If you’re going to the trouble of gelling a light, you might as well do it with accurate colors. A pro might buy orange or blue gels from a camera vendor (such as B&H), and the key is to buy it in large sheets rather than custom-cut for your flash head.

The most common kinds of gel are referred to as CTO and CTB (color temperature orange and blue, respectively), and then the density—how orange is the orange?—is referred to as a fraction of a “cut.” In other words, adding just a little orange tint to a flash could be done with a 1/4-cut CTO gel. More orange would be a 1/2-cut or full-cut CTO. (I found sheets of 1/8-cut to a full-cut for around $6 for a 20×24″ sheet.) Then, all you have to do is cut the proper shape with scissors and you can get dozens and dozens of gels from a single sheet.

Here are a couple of hints. You don’t need to buy all of the increments of plastic gels because with most flash photography, a 1/8-cut doesn’t make sufficient change to be worth using, so ignore it. A 1/4- to a 1/2-cut is what photographers will use most of the time.
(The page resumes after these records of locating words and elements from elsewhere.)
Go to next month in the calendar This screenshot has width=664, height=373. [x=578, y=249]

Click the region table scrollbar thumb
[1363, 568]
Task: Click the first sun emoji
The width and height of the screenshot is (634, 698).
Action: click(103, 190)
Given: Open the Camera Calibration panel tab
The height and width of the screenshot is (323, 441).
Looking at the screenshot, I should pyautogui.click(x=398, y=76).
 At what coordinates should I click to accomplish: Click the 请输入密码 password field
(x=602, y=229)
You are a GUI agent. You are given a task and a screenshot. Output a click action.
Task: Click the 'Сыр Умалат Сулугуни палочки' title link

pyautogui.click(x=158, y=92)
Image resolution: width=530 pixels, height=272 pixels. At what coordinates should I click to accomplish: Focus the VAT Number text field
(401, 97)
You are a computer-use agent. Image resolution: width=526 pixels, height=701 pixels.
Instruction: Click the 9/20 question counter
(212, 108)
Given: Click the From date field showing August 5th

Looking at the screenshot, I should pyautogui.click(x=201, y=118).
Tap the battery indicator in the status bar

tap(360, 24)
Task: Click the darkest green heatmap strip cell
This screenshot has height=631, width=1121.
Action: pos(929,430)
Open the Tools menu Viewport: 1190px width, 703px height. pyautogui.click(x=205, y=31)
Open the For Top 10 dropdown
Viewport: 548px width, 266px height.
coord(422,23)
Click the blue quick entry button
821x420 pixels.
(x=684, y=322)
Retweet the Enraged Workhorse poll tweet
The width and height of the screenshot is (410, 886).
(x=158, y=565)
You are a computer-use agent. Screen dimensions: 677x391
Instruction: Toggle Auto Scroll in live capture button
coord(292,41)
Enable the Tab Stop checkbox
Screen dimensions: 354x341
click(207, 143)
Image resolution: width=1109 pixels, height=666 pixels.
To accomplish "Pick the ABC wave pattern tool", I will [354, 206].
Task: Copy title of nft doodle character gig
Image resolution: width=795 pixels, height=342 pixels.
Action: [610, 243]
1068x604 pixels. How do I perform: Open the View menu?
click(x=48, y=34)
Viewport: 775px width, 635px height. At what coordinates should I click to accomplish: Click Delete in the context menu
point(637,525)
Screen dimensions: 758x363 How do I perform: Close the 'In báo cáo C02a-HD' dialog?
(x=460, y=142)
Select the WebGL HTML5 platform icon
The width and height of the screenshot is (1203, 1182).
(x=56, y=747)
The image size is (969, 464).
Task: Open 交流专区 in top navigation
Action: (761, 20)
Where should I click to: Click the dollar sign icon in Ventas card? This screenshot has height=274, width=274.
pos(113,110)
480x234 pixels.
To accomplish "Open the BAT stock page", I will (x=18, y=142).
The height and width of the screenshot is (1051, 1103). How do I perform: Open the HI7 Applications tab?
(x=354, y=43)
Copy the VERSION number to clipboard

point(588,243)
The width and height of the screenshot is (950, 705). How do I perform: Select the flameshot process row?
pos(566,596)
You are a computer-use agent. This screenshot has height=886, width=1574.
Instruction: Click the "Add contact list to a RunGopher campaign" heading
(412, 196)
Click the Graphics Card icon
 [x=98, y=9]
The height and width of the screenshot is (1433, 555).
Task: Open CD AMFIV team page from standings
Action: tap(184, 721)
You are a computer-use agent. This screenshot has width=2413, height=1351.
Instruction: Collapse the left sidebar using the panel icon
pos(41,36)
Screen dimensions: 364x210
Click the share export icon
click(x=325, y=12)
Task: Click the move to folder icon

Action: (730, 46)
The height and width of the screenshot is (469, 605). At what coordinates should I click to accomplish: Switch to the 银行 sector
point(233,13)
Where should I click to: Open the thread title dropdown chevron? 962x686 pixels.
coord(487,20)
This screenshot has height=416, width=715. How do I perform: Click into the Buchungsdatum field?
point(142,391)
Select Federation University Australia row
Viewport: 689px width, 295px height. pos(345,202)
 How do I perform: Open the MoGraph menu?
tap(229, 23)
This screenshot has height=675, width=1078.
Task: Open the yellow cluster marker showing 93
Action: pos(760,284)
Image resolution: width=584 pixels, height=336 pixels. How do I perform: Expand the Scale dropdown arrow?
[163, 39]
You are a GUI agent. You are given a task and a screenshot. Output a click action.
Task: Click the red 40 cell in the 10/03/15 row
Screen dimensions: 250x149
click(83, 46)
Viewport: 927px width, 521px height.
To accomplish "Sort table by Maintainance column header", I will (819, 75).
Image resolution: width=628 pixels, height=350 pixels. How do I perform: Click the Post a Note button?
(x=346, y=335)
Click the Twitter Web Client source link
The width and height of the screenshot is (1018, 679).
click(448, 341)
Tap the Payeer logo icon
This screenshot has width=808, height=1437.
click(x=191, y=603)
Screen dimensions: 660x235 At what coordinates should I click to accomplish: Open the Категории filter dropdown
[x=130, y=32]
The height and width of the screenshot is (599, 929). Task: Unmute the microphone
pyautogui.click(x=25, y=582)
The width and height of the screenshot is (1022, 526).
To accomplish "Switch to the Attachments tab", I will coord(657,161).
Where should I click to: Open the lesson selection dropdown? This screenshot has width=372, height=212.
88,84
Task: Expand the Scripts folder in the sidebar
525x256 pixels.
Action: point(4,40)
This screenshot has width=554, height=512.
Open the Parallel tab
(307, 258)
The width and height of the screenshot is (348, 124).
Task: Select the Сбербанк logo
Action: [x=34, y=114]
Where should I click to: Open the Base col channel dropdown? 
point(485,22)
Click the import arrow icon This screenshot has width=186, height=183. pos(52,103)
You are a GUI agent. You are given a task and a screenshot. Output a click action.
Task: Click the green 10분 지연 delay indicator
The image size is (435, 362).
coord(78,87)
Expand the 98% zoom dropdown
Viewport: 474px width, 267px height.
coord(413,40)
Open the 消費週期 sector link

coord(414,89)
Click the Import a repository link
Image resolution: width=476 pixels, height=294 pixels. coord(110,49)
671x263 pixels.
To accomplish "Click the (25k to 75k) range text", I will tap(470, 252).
But here’s the cool thing: You can stack these little pieces of plastic so that two pieces of 1/4-cut CTO is the same as one piece of 1/2-cut CTO. I own four flashes, and one sheet of
1/2-cut CTO and one sheet of 1/4-cut CTO is more than enough to have all that I need for all four strobes.

The added benefits to professional-quality gels are that they’re accurate in color and they’re also heat-resistant, making them less likely to melt.